III. Pathways through the Turkish System

Ankara’s standard practice for those ISIS-linked foreigners who cross into Türkiye and come onto its security radar is to seek to deport them to their countries of origin, sometimes after they are prosecuted and serve a sentence if there is sufficient evidence to obtain a conviction. But these efforts do not always play out the way the state wishes. Some individuals work hard to elude detection for overlapping reasons that range from fear of prosecution to a desire for a fresh start to more illicit intentions. For many, there is insufficient evidence to pursue prosecution in the Turkish courts. Some individuals are blocked from deportation because of human rights considerations or, at times, because their home countries refuse to accept them. A sizeable cohort remains at large, frequently but possibly not always under government surveillance, and often in legal limbo.

A. Entering Türkiye

Roughly speaking, there were three periods of passage through Türkiye for ISIS-linked individuals. The first, in 2014-2015, coincided with the growth of the self-proclaimed ISIS caliphate in Iraq and Syria. Fighters reportedly crossed back and forth into Syria, but many grew disillusioned by the ISIS experience and stayed in Türkiye after they quit. The second period began in early 2016, when the U.S.-led counter-ISIS coalition (which Türkiye is also part of) stepped up efforts to fight the group. Many of those crossing from Syria and Iraq into Türkiye during that time were women and children whose male relatives had sent them away or been killed.[1]
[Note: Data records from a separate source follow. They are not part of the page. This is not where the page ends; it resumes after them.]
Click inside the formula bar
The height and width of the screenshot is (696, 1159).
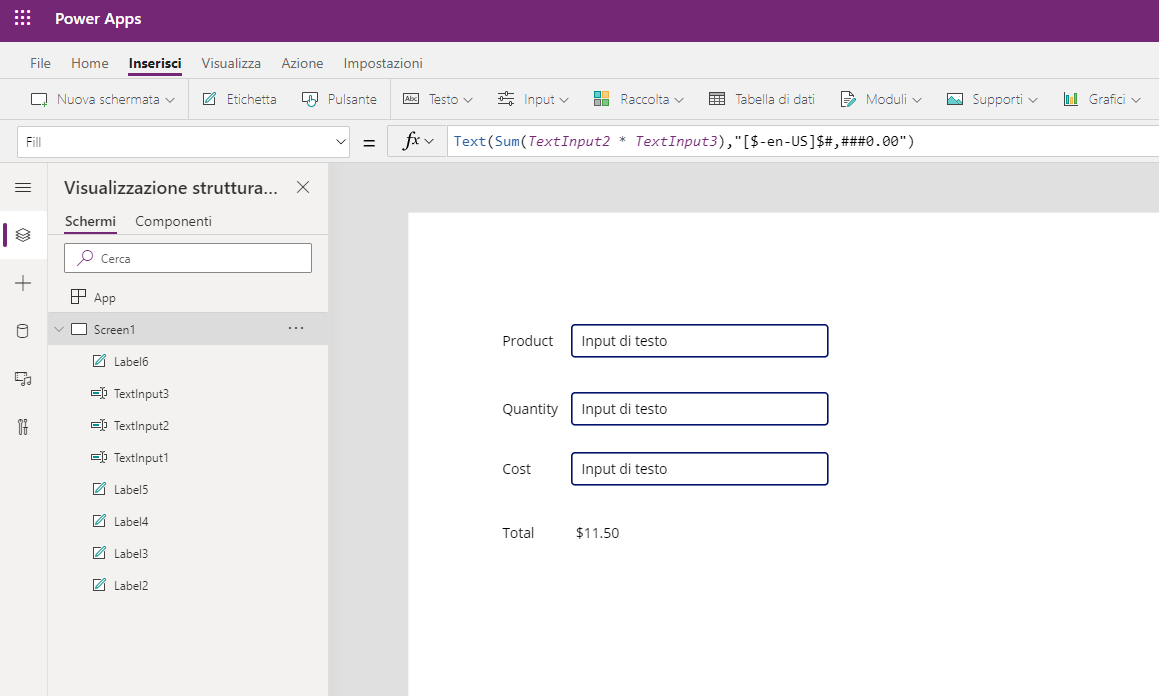coord(700,140)
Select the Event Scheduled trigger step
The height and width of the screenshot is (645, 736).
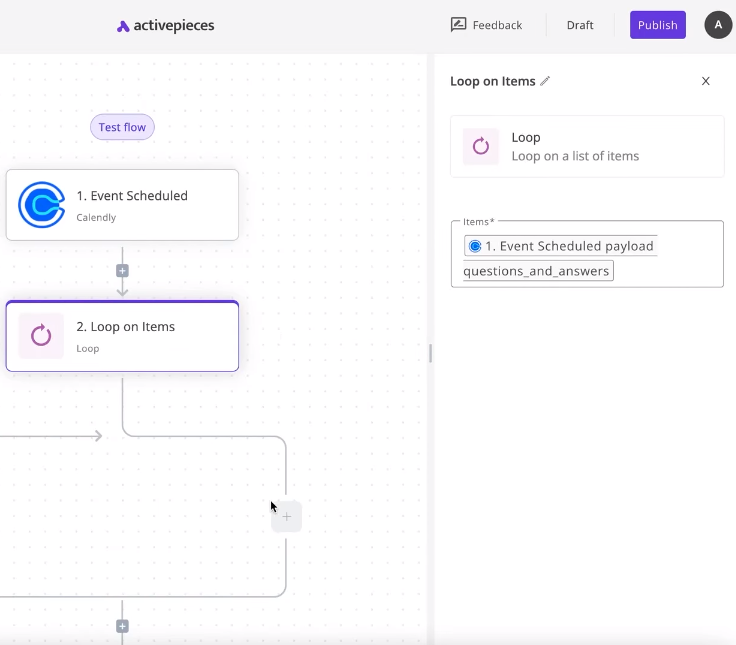pyautogui.click(x=150, y=205)
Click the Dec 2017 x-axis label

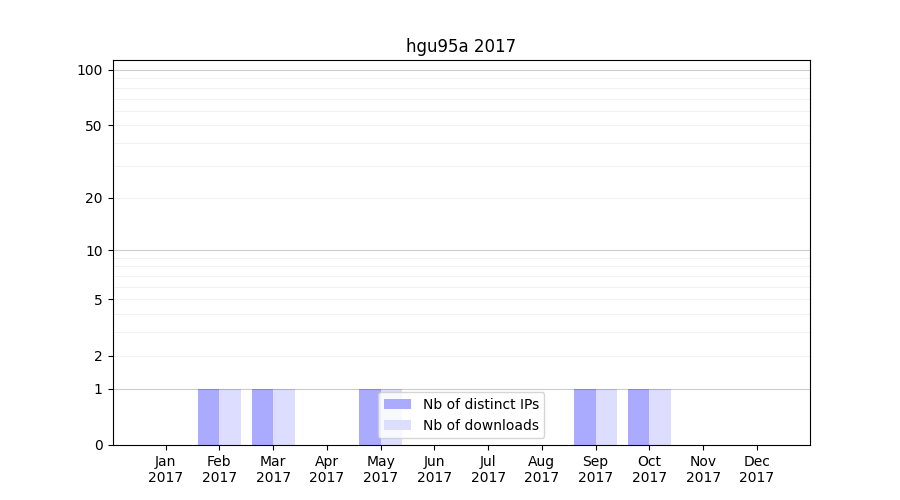[757, 469]
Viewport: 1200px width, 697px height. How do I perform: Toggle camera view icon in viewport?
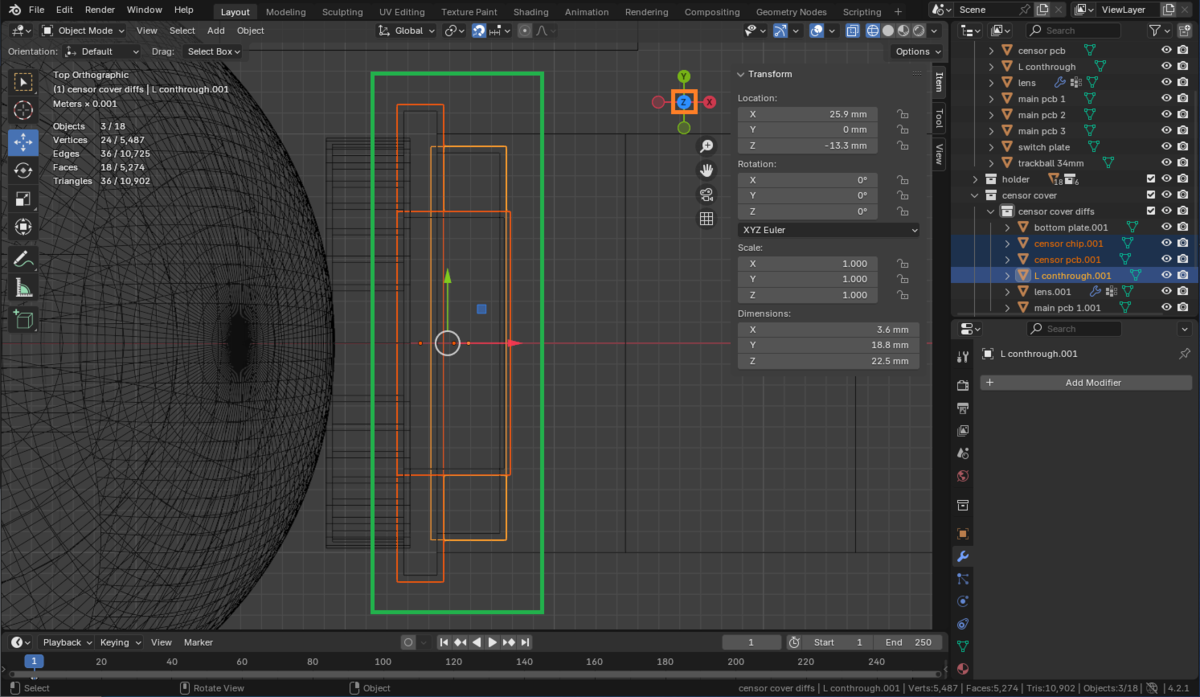tap(706, 194)
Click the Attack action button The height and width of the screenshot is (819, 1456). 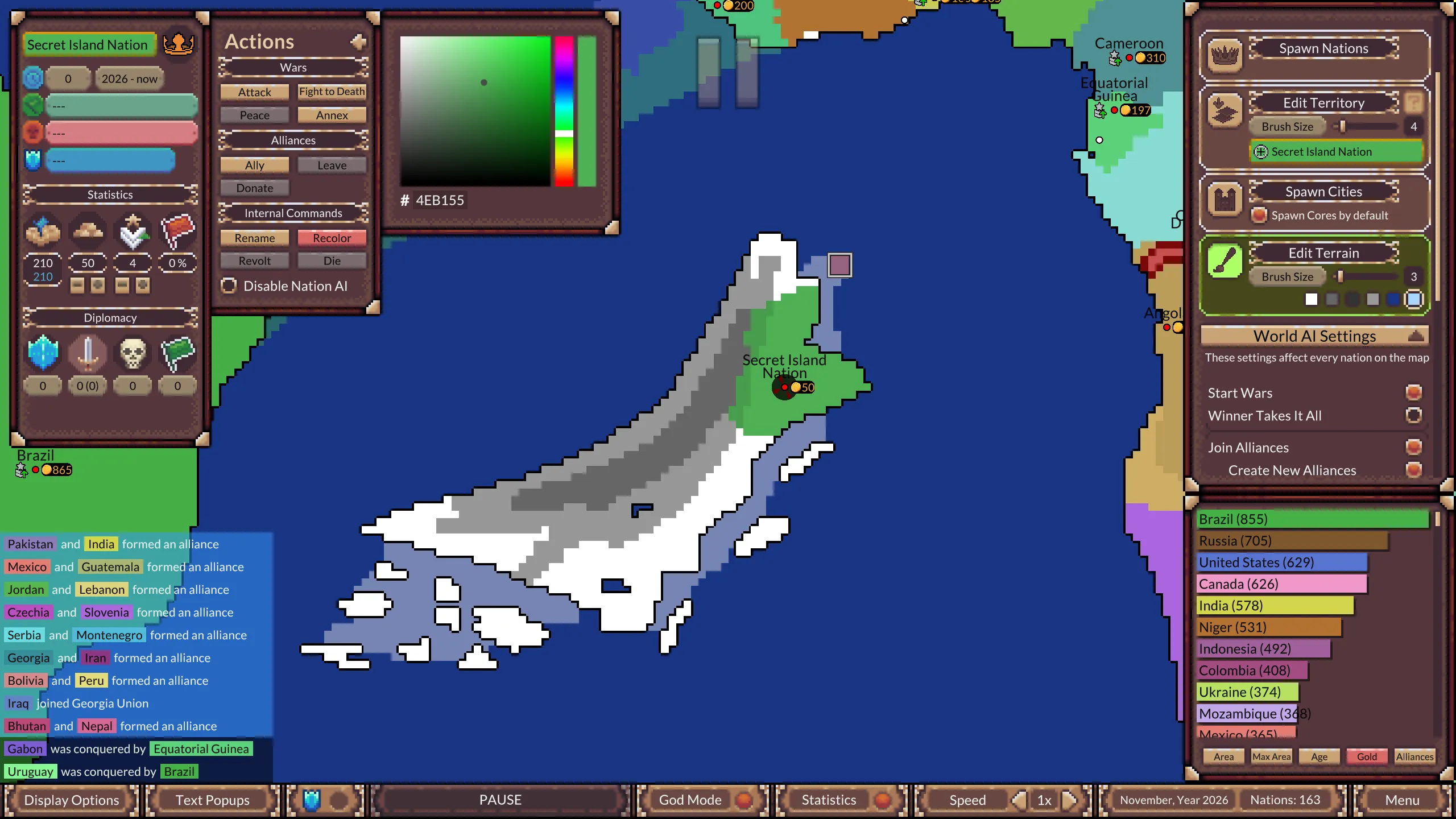pos(254,91)
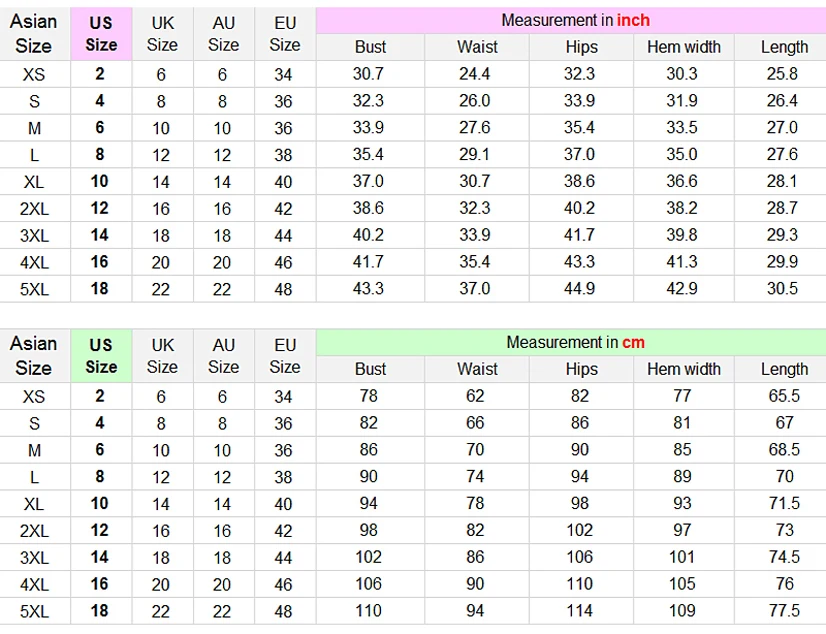
Task: Click the 'Measurement in cm' header
Action: pyautogui.click(x=574, y=342)
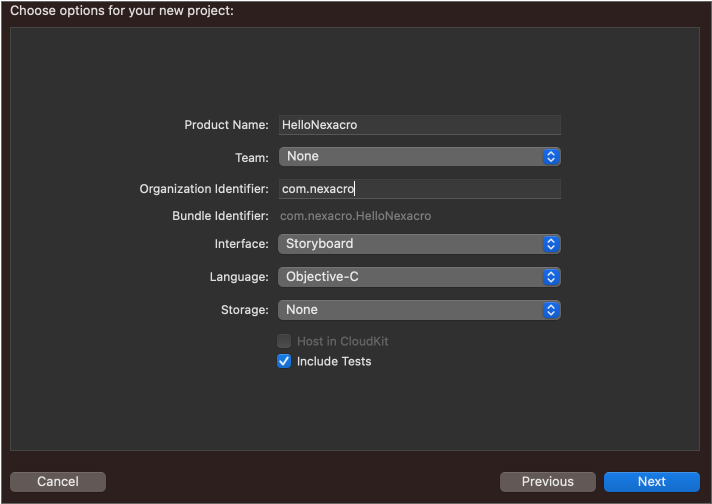Viewport: 712px width, 504px height.
Task: Focus the Product Name field containing HelloNexacro
Action: [418, 125]
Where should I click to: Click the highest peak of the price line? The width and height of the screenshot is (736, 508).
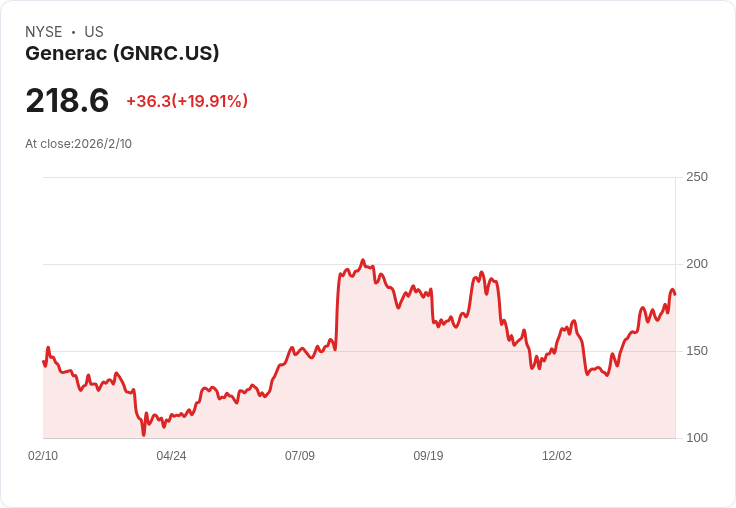pyautogui.click(x=363, y=260)
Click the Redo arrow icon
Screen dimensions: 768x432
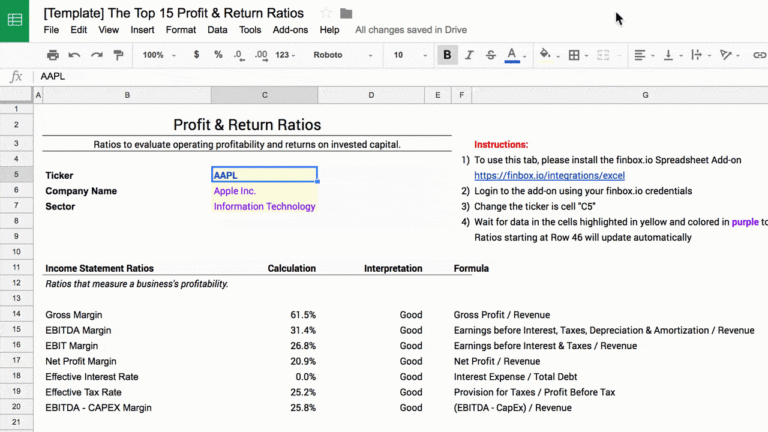pos(97,55)
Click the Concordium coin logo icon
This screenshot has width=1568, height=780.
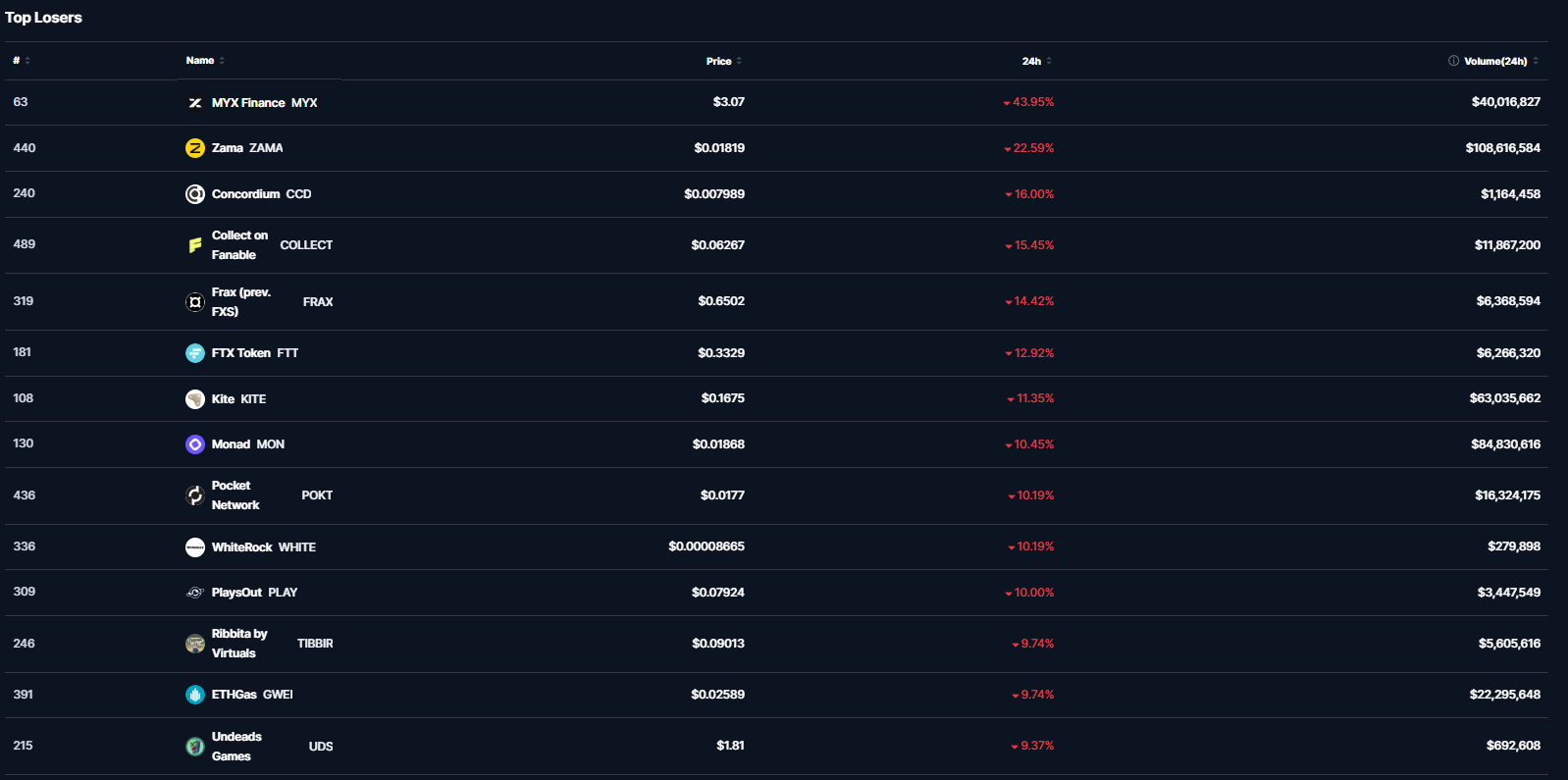point(195,194)
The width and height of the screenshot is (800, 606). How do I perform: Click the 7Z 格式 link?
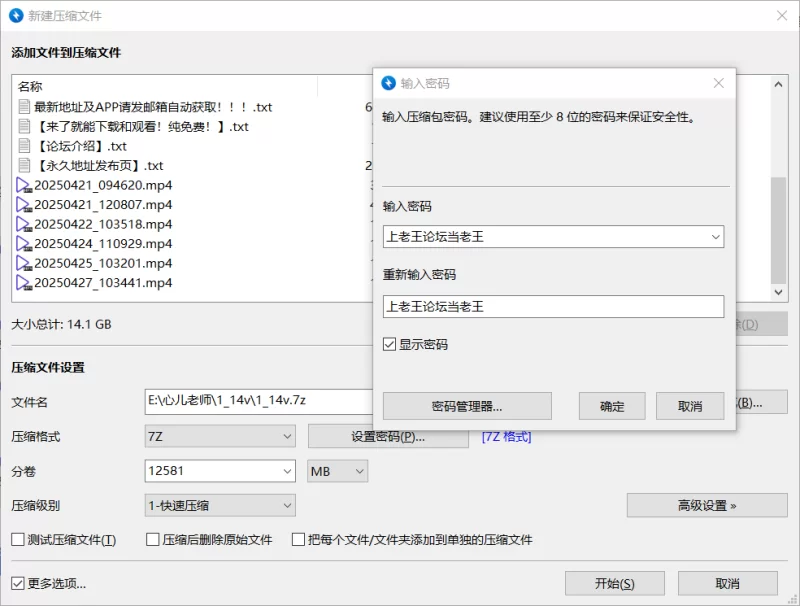pos(506,437)
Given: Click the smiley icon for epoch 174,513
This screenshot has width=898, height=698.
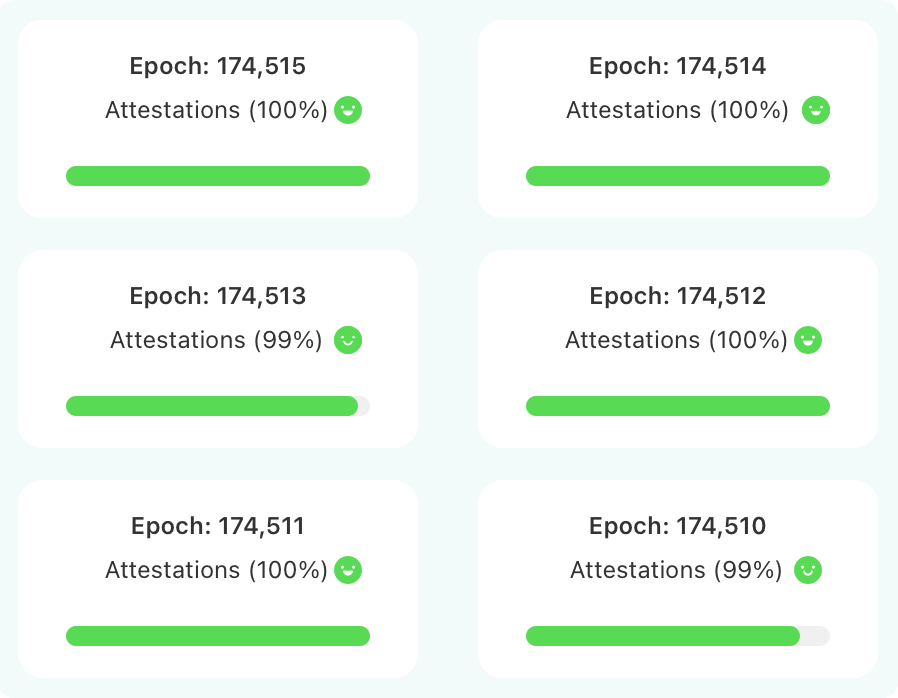Looking at the screenshot, I should [x=348, y=340].
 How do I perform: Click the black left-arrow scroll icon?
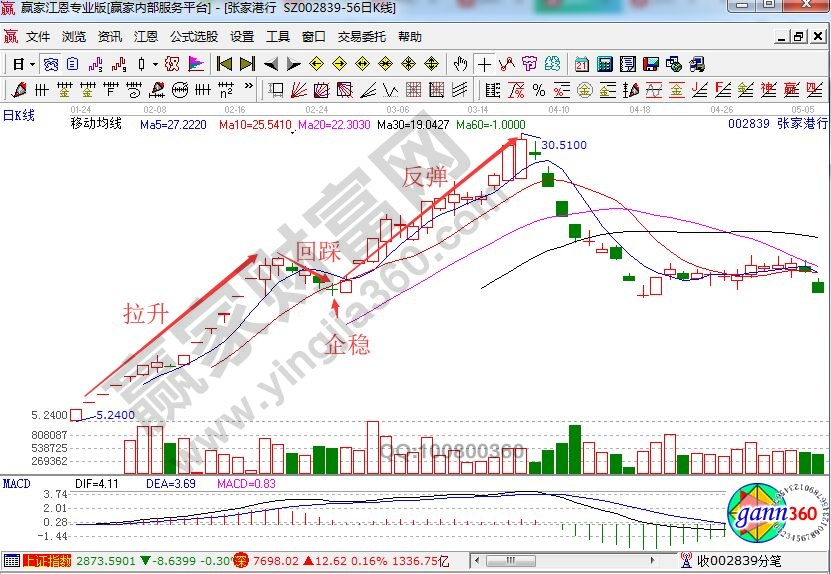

The third period commenced in 2019, after the U.S.-led coalition retook the last territory under ISIS control. Many of its members fled into Türkiye if they could, some paying smugglers to get out of detention facilities in Iraq or Syria. Hundreds reportedly escaped such facilities after Türkiye’s October 2019 incursion into north-eastern Syria.[2] Many women with EU citizenship who were part of this migration turned themselves in at diplomatic missions in Türkiye, seeking to be repatriated, and sometimes surprising consular representatives by having made their way there without being detained.[3] Others, also seeking repatriation, gave themselves up to Turkish security units on the Syrian side of the border after sneaking out of SDF-controlled camps.


[1] Thanks to the tighter border security, Turkish authorities apprehended many of those who crossed in this period.

[2] The incursion came after the Trump administration announced the withdrawal of U.S. forces from designated parts of Syria’s north east. Crisis Group Report, Women and Children First: Repatriating the Westerners Affiliated with ISIS, op. cit. “Abandoned by withdrawing U.S., Kurds turn to Assad and Russia as ISIS detainees escape”, CBS News, 14 October 2019; “At least 750 ISIS affiliates escape Syria camp after Turkish shelling”, The Guardian, 13 October 2019.

[3] There are dozens of cases from 2019 and 2020 in which women with EU citizenship managed to escape the al-Hol camp in Syria, crossed into Türkiye and turned themselves in at embassies or consulates. Most of them were eventually repatriated. In late October 2019, for instance, two Dutch women (one of whom had been stripped of her citizenship by the Dutch government) with children turned themselves in at the Dutch embassy in Ankara, asking for consular protection. Dutch officials handed them over to Turkish security forces, who deported them and their children to the Netherlands in late 2019. See Tanya Mehra, “European countries are being challenged in court to repatriate their foreign fighters and families”, International Centre for Counter-Terrorism, 7 November 2019; “Ankara deports two foreign nationals to Netherlands for terror links”, Hürriyet Daily News, 29 December 2019.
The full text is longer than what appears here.